Regarding the timing of HGF treatment, some researchers recommend early surgery [11]. While this approach has a positive effect on a child’s psychological development and is effective in correcting malocclusion, retention of the primary teeth, and aesthetic and mastication issues, its recurrence rate is high [22]. Most studies have found that the best timing for surgery is when all permanent teeth have erupted, and the upper and lower jaws are well developed [13]. Oral hygiene also plays an important role in the recurrence of HGF [23]. Therefore, it is important to conduct basic periodontal therapy, plaque and calculus removal, and oral hygiene maintenance either before, during, or after surgery. Based on clinical experience, we suggest that the timing of the treatment should be determined by the clinical eruption of the permanent teeth. If HGF has affected the eruption of the permanent teeth, resulting in delayed or ectopic eruption, early surgery should be conducted to facilitate eruption. Otherwise, gingivectomy can be performed after the permanent teeth have erupted. In this case, we performed gingivectomy before orthodontic treatment of the permanent dentition. After surgery, the gingiva had an improved shape, and the patient's chewing and lip closure had returned to normal. In addition, little gingival enlargement was found during the post-orthodontic treatment follow-up.

Orthodontic treatment in patients with HGF should be performed after periodontal inflammation has been controlled, which is approximately two months after basic periodontal therapy and surgery. In addition, orthodontic treatment may exacerbate the patient's gingival hyperplasia [2], which requires particular attention during periodontal maintenance. After orthodontic treatment, follow-up examinations were conducted every three weeks, at which point the periodontal status was assessed. Periodontal scaling was performed every 2–3 months, and gingivectomy was performed a second time for teeth with severe gingival hyperplasia. It is therefore important to conduct oral hygiene maintenance and regular periodontal follow-up during orthodontic treatment to prevent the recurrence of HGF.

In most cases, orthodontic treatment takes a longer time in patients with HGF due to the thick gingiva encountered in these patients, which acts as a physical barrier to tooth movement [24]. In this study, we found that the patient’s teeth moved at a normal rate during treatment, and no significant loosening was observed. However, gingival hyperplasia and maintenance extended the overall orthodontic treatment timeframe.

HGF is likely to recur, with an overall recurrence rate of 34.92% after surgical treatment [13]. The recurrence rate is related to age, surgical technique and operation, location of hyperplasia, and genetics [25]. Thus, it is necessary to maintain a normal gingival status through multiple surgeries and postoperative plaque control. Additionally, long-term retention after orthodontic treatment is required to maintain stable outcomes, prevent the recurrence of hyperplasia, and consolidate the gingival remodelling process. After orthodontic treatment, the patient should undergo a regular periodontal assessment and basic maintenance therapy every 3 to 6 months.

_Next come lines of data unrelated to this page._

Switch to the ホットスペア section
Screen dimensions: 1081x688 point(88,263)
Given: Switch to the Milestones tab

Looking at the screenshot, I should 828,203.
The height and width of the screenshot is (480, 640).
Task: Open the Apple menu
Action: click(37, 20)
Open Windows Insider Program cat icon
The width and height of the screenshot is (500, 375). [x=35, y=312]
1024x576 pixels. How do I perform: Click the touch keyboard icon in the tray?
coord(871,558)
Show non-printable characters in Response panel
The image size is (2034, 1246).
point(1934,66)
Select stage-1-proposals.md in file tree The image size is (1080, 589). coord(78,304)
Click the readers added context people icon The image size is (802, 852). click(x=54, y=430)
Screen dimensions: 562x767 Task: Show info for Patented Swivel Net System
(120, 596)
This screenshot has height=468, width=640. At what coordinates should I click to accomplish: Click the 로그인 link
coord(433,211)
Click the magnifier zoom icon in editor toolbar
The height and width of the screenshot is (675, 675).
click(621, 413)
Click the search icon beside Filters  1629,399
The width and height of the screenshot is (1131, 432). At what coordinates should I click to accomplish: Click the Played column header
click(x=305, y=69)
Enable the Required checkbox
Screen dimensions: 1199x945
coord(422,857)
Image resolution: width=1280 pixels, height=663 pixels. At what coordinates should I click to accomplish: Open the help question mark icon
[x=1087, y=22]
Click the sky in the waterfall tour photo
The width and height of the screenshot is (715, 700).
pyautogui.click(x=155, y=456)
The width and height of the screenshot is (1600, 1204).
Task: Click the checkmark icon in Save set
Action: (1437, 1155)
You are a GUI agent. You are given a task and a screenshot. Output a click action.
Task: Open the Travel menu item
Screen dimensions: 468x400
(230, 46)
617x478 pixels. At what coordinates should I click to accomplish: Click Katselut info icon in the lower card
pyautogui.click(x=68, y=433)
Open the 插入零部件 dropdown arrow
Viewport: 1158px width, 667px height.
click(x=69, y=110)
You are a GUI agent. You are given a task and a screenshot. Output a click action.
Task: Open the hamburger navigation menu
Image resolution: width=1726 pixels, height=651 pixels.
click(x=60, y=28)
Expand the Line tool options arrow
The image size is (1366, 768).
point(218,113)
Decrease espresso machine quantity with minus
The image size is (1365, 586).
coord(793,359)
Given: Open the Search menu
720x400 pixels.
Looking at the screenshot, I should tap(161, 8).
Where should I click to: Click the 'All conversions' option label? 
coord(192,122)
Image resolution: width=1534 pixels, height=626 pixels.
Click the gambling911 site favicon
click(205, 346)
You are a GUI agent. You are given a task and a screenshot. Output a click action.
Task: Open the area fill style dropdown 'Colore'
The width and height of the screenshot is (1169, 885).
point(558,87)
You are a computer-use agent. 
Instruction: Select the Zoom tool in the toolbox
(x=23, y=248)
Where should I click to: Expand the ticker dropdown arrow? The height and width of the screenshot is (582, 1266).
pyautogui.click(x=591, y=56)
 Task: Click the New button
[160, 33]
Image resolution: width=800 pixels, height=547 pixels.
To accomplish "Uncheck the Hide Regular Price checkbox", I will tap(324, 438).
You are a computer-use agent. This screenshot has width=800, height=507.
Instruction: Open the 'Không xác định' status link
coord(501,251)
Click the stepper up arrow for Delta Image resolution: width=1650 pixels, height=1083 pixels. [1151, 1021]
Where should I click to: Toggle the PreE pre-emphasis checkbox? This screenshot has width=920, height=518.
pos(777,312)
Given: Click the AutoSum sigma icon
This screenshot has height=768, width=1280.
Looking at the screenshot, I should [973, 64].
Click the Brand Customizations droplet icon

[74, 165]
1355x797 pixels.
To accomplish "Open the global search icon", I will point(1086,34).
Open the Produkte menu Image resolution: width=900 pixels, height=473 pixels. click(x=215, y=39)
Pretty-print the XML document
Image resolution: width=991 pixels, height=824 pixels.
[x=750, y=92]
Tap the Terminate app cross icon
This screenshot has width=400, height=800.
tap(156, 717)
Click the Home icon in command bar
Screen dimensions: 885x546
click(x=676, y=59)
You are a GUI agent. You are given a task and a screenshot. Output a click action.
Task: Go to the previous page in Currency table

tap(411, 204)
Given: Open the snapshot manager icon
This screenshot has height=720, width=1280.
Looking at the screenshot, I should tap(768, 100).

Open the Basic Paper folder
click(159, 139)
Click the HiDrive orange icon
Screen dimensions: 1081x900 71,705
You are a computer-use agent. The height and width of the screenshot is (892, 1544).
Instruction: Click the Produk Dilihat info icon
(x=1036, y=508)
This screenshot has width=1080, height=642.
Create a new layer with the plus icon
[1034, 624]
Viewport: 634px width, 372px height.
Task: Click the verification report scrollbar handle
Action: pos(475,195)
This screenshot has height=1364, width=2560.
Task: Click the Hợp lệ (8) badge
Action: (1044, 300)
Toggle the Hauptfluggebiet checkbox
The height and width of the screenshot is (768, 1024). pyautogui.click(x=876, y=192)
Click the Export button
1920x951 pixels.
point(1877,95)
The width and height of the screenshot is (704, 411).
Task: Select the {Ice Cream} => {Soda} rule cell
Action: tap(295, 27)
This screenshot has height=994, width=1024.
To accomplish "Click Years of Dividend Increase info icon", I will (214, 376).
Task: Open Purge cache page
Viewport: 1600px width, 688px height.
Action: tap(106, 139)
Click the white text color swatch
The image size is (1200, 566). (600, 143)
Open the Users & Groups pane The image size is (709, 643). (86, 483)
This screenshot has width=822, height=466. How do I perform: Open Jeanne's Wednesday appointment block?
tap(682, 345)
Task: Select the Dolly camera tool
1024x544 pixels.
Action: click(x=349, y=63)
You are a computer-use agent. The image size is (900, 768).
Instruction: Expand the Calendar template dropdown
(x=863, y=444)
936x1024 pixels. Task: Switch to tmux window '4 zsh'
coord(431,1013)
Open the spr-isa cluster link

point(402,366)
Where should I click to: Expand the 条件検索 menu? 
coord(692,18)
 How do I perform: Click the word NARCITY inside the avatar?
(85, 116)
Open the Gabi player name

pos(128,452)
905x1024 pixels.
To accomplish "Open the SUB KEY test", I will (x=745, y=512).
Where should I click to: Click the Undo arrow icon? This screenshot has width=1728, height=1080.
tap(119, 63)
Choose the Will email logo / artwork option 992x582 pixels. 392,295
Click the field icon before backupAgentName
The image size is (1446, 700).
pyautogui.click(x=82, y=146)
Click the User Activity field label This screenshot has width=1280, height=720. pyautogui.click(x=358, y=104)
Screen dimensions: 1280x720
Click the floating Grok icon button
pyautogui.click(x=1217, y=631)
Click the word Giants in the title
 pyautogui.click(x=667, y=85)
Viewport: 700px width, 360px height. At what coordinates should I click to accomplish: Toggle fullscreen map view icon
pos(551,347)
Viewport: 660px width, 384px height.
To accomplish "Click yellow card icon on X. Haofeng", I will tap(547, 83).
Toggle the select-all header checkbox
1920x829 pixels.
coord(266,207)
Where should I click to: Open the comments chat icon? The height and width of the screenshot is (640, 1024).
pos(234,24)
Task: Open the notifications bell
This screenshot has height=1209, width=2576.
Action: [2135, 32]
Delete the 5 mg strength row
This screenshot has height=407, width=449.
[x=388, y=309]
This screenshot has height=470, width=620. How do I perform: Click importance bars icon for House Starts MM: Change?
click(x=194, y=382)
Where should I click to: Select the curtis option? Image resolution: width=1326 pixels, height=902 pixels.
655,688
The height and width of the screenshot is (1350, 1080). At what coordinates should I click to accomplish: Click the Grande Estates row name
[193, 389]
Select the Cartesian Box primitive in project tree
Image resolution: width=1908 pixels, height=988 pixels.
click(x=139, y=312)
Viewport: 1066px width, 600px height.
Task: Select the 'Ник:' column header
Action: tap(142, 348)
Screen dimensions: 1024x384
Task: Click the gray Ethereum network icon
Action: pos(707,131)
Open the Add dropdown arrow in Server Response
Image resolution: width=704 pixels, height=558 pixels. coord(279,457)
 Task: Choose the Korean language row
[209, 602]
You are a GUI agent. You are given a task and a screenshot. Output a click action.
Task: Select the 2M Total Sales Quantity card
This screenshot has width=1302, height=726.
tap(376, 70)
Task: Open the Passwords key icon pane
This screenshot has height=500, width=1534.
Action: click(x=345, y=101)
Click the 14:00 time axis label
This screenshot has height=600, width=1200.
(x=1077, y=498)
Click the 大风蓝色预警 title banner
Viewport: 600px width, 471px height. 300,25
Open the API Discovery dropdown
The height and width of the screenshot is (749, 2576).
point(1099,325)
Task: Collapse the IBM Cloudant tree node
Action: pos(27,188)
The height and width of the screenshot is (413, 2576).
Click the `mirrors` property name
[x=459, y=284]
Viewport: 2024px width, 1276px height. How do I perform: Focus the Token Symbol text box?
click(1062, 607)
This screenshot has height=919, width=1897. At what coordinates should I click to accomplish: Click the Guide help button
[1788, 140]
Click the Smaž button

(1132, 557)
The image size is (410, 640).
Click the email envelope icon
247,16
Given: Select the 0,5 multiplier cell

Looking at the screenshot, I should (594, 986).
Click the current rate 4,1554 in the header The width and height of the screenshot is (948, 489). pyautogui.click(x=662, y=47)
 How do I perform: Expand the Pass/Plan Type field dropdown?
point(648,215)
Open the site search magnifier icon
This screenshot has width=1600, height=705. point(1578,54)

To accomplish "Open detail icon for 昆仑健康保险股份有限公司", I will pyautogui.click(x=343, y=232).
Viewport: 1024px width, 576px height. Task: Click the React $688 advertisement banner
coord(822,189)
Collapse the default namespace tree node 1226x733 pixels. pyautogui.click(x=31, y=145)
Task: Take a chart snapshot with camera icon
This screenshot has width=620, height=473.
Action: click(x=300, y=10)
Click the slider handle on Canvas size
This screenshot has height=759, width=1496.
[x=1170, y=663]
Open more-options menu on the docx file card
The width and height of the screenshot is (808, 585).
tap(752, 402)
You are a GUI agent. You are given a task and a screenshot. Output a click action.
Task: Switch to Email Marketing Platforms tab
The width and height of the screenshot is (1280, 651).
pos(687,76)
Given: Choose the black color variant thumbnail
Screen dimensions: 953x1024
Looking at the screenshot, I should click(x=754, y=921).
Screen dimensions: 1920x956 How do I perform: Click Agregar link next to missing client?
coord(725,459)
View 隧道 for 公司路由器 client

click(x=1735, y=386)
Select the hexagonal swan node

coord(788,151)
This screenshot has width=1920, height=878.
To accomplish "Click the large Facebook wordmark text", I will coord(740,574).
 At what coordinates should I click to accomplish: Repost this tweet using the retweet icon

In this study, satisfactory long-term results were achieved as a result of regular follow-up examinations, a precise clinical diagnosis, and a multidisciplinary treatment combining periodontal, orthodontic and maintenance treatment of the patient with HGF. Although the timing, frequency and volume of surgical procedures for HGF are still controversial, it can be concluded that orthodontic treatment is beneficial for oral hygiene maintenance and gingival stability in HGF patients. In addition, long-term follow-up and maintenance are required to achieve stable periodontal outcomes.